First offense: Mandatory $250 fine and driver’s license suspension for one year.

Second offense within ten years of prior offense: Mandatory, minimum 10-day jail term (in addition to fines and license suspensions).

Second offense within five years of prior offense: Mandatory, minimum 20-day jail term (in addition to fines and license suspensions).

Convocation for DUI third offense or DWI felony: Prosecution as a class 6 felony. Mandatory, minimum $1,000 fine. Mandatory, indefinite driver’s license revocation.  If a Virginia motorist’s license has already been revoked for a first or second DUI offense conviction and the offender then receives another DUI, the revocation period will run consecutively with the existing revocation period.

Conviction for DUI third offense within ten years of prior offense: Mandatory, minimum 90-day jail term, and permanent forfeiture of your vehicle (if you are the sole owner).

Conviction for DUI third offense within five years of prior offense: Mandatory, minimum six-month jail term.

Conviction for DUI fourth or subsequent offense: Mandatory, minimum one-year jail term.

All motorists are prosecuted if law enforcement finds them to have a BAC over the legal limit, but motorists with exceptionally-high BAC levels will receive additional penalties under Virginia law.

BAC between .15% and .20% at the time of arrest: Mandatory, minimum five-day jail term in addition to all other penalties for a first offense; mandatory, minimum 10-day jail term in addition to all other penalties for a second offense within 10 years.

BAC of .20% or higher at the time of arrest: Mandatory, minimum 10-day jail term in addition to all other penalties for a first offense.

Changes to Gasoline and Diesel Fuel Taxes in Virginia

Bob McDonnell, governor of Virginia, has spearheaded a new law that is estimated to generate $1.4 billion a year by revamping existing driving fees and taxes.

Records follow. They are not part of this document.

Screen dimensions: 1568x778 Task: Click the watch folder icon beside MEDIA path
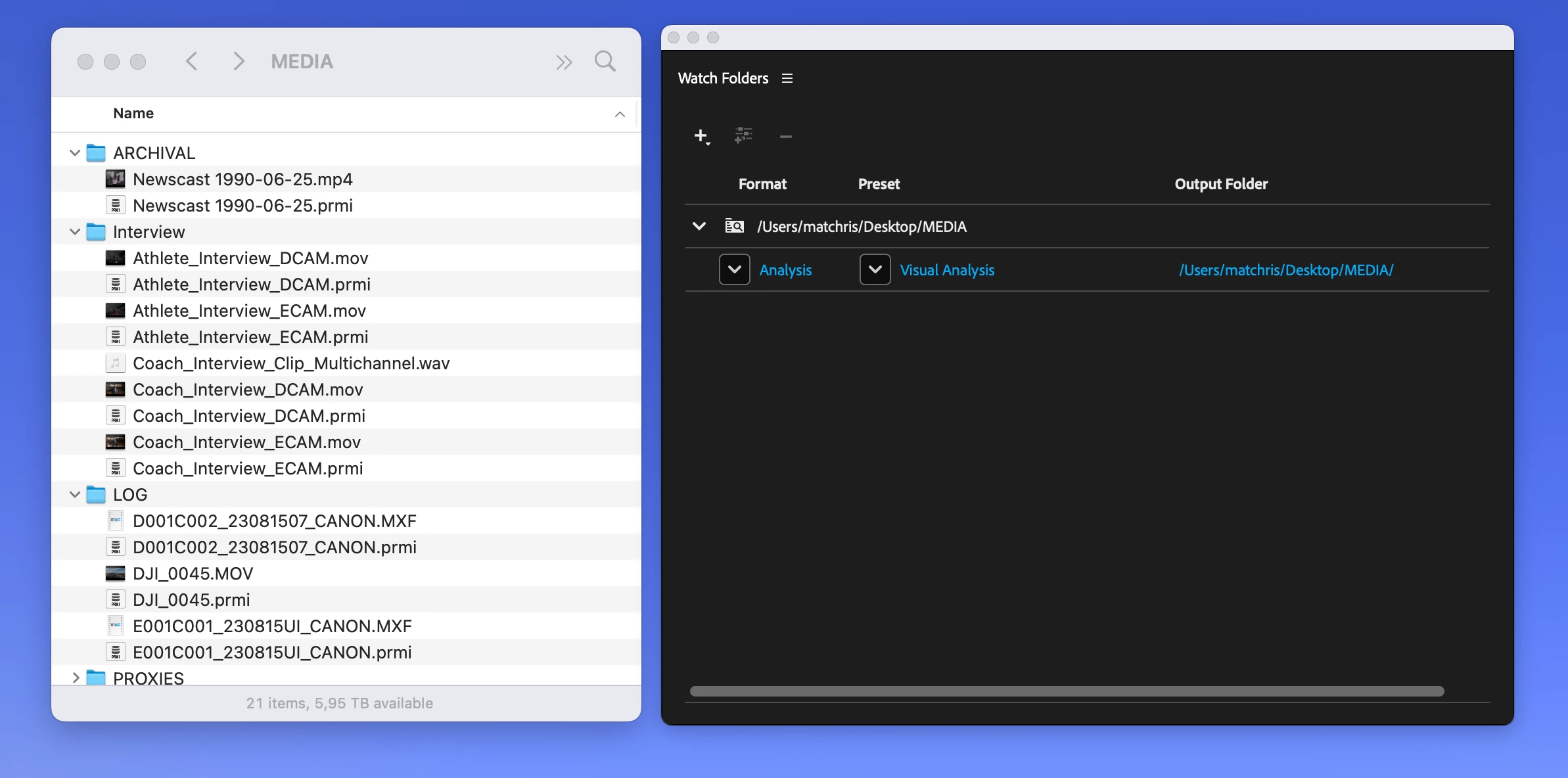pyautogui.click(x=734, y=226)
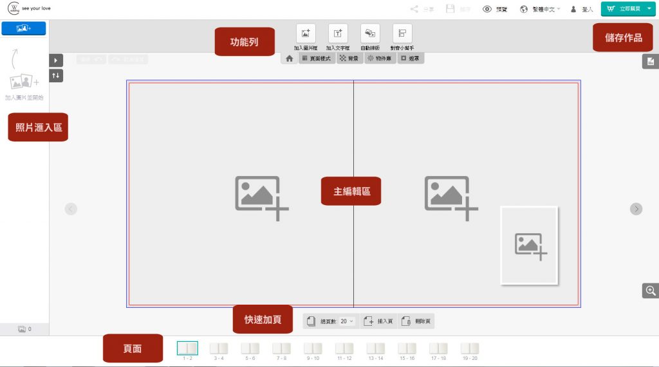Switch to the 背景 background tab
The image size is (659, 367).
point(349,58)
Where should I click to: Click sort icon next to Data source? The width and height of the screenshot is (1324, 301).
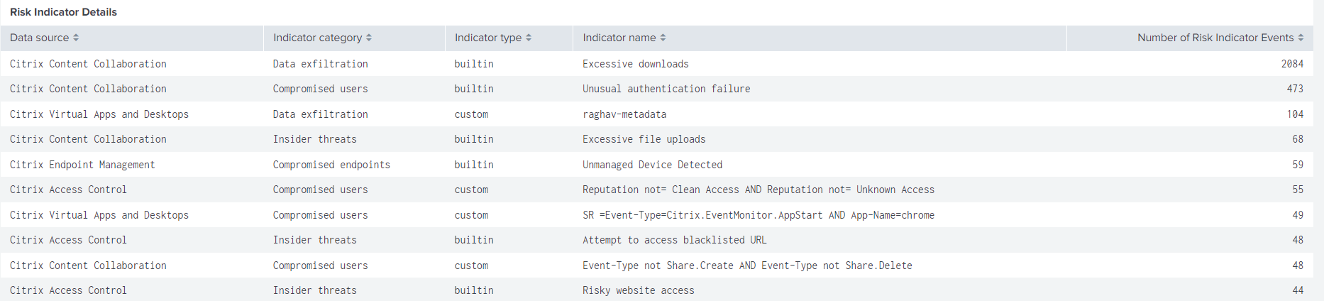76,38
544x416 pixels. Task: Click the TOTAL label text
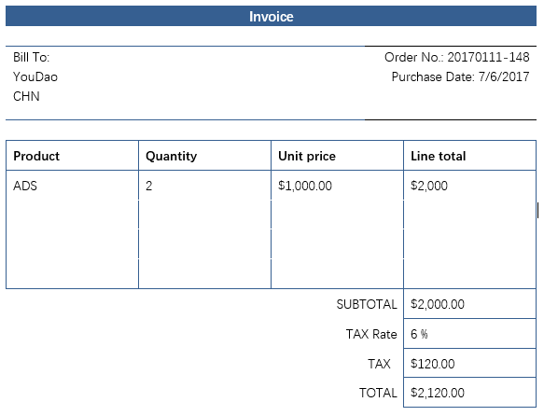coord(378,393)
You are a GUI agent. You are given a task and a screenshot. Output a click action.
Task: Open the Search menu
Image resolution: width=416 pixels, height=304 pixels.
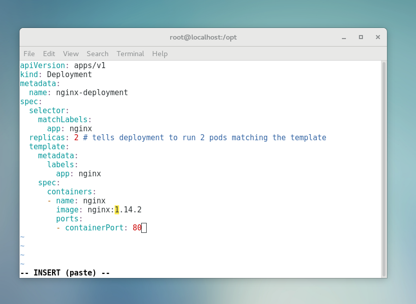pos(97,54)
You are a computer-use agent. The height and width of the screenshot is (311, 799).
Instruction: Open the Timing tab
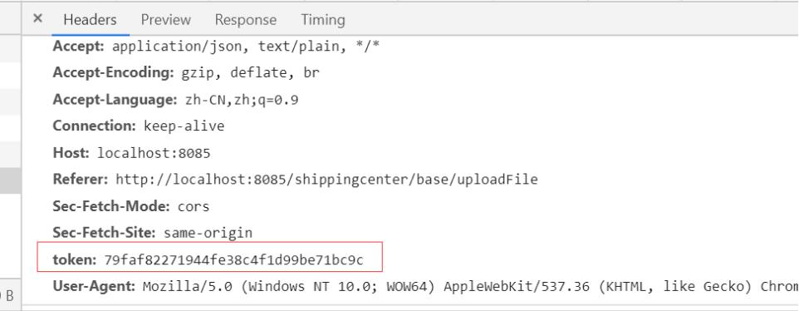(323, 20)
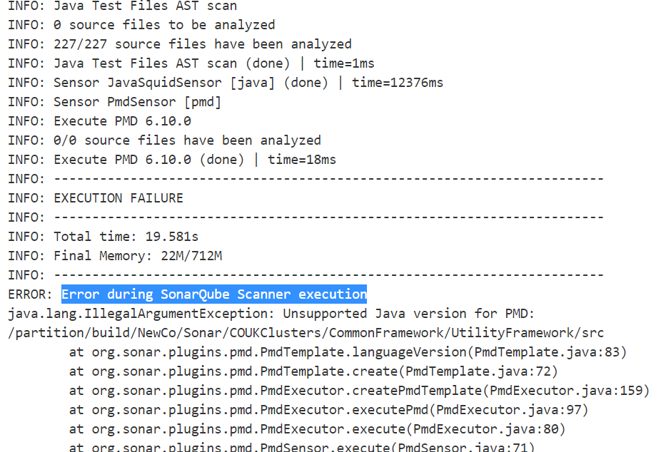671x452 pixels.
Task: Click the 'java.lang.IllegalArgumentException' exception text
Action: pos(141,313)
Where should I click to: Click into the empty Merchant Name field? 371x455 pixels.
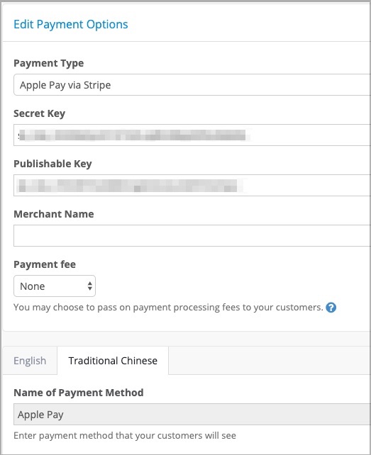click(x=192, y=235)
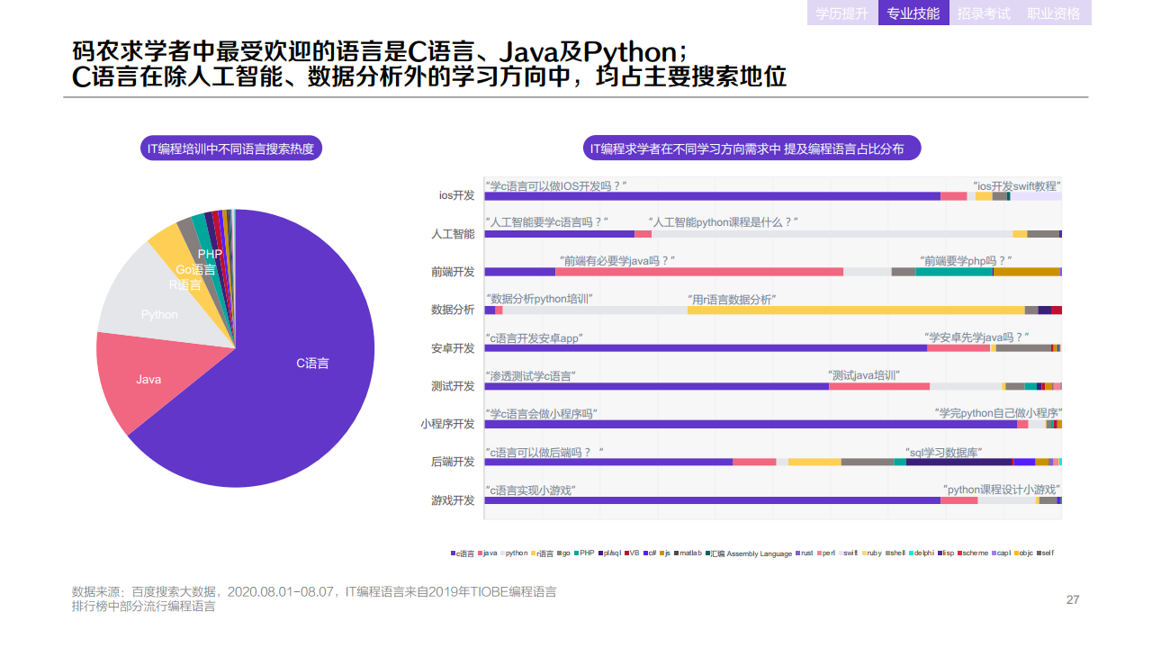Select the 职业资格 tab
Viewport: 1152px width, 648px height.
tap(1056, 14)
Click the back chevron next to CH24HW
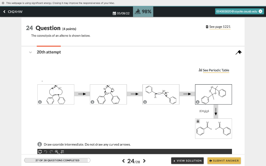 pos(4,11)
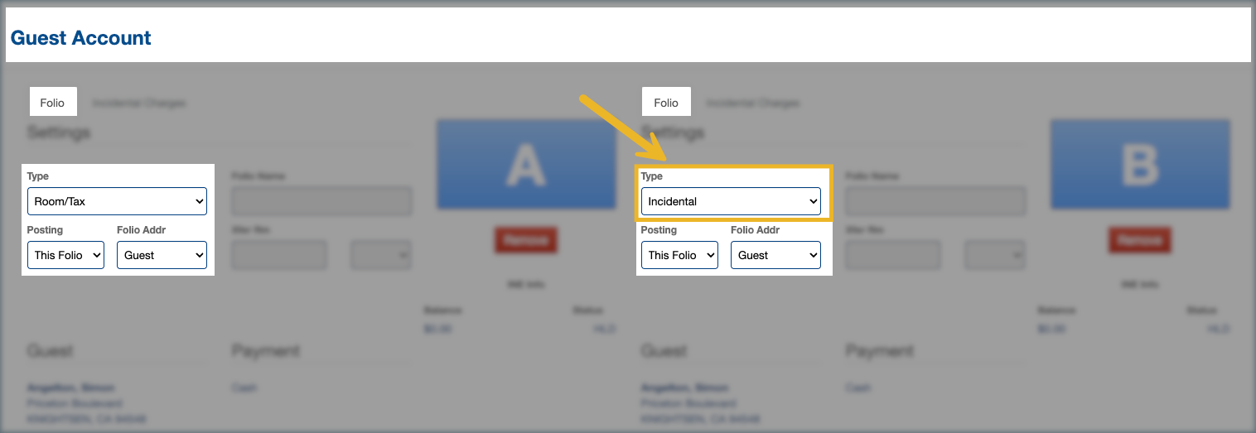This screenshot has width=1256, height=433.
Task: Open the Incidental Type dropdown
Action: point(731,201)
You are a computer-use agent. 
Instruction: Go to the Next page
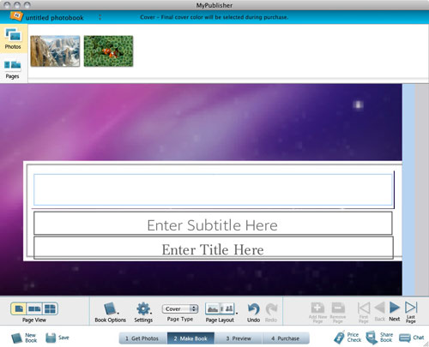[395, 312]
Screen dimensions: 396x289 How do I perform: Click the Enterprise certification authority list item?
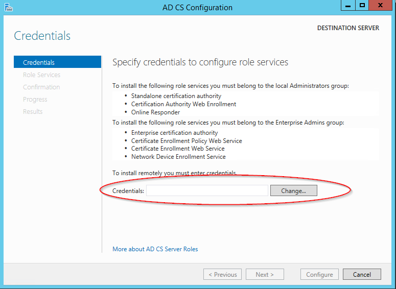click(175, 133)
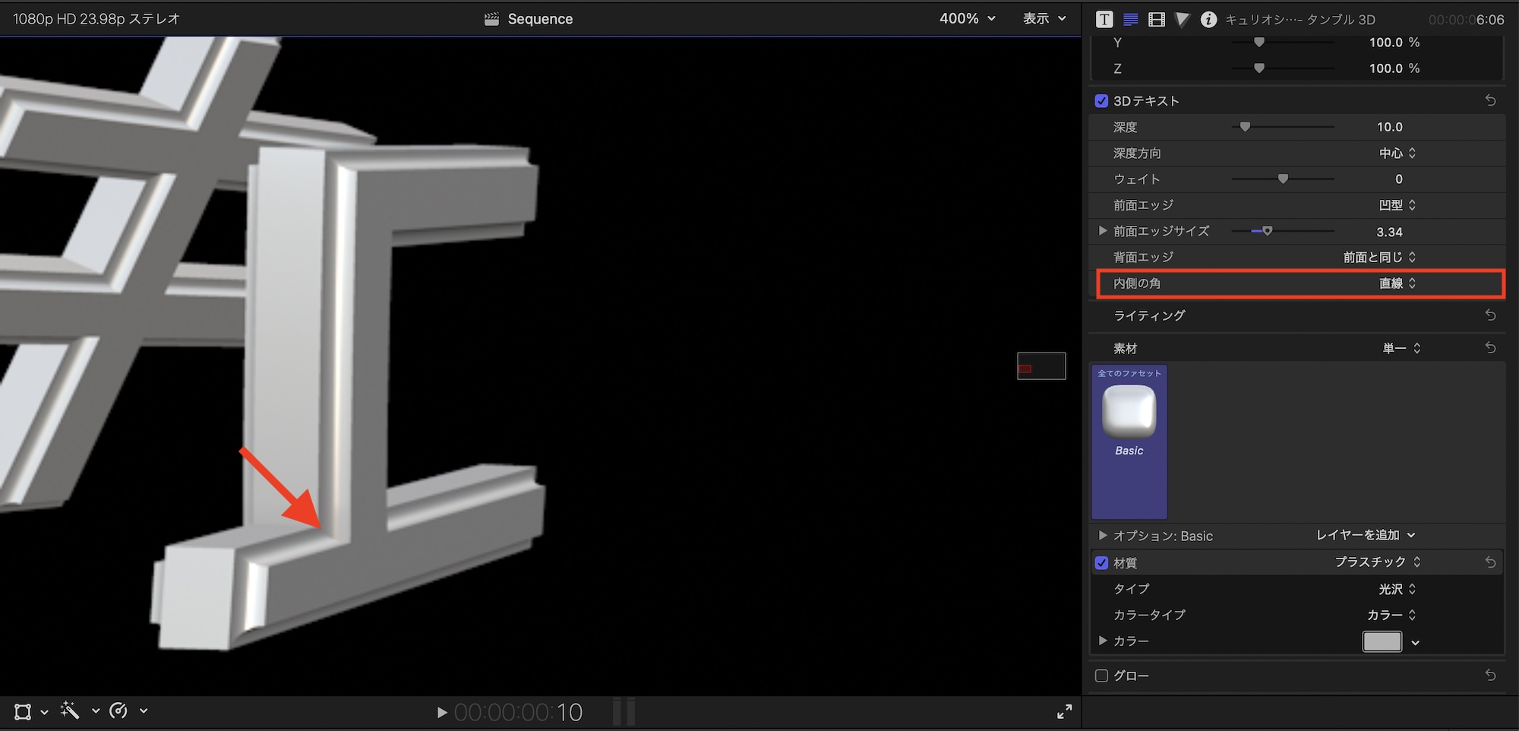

This new revenue will used to improve the state’s roadway systems, especially the high-volume roadways in and around the Washington D.C. suburbs, which now accommodate far more traffic than the amount for which they were originally designed.

The new law, named House Bill 2313, will increase the share of sales tax that the state receives from its present rate of 4% up to 4.3%. With local sales tax added, the overall tax will increase from 5% to 5.3% for consumers making purchases.

The current Virginia 17.5 cents-per-gallon fuel tax will now become a flat-rate 3.5% tax on the wholesale of gasoline. Whereas the previous tax was based upon the volume of gas used, Bill 2313 will change this to a flat rate paid by motorists once, every time they purchase gas.  It is estimated to save users of gasoline powered cars about 6 cents per gallon, compared to the previous tax of 15.5 cents-per-gallon. According to projections using the current Virginia average gasoline price of just under $3.40 per gallon, the new tax would save drivers $1.20 on a 20-gallon fill-up.

For the first time in Virginia, diesel will also be taxed. The diesel tax is a wholesale flat rate of 6%, similar to the gas tax, but with a higher percentage paid at the pump.  According to projections, at last week’s average price per gallon of about $3.70, Virginia motorists who use diesel will pay 4 cents more per gallon, or 80 cents more than the existing tax for a 20-gallon fill-up.

The restructured taxes are designed to accommodate the increasing prices of fuel, as well as the rising popularity of electric and hybrid cars. Owners of these vehicles will now have to pay an annual $64 fee at the time of vehicle registration, with the rationale being that all motorists, not just those who use gasoline in their vehicles, should contribute to the upkeep and maintenance of Virginia’s roadways.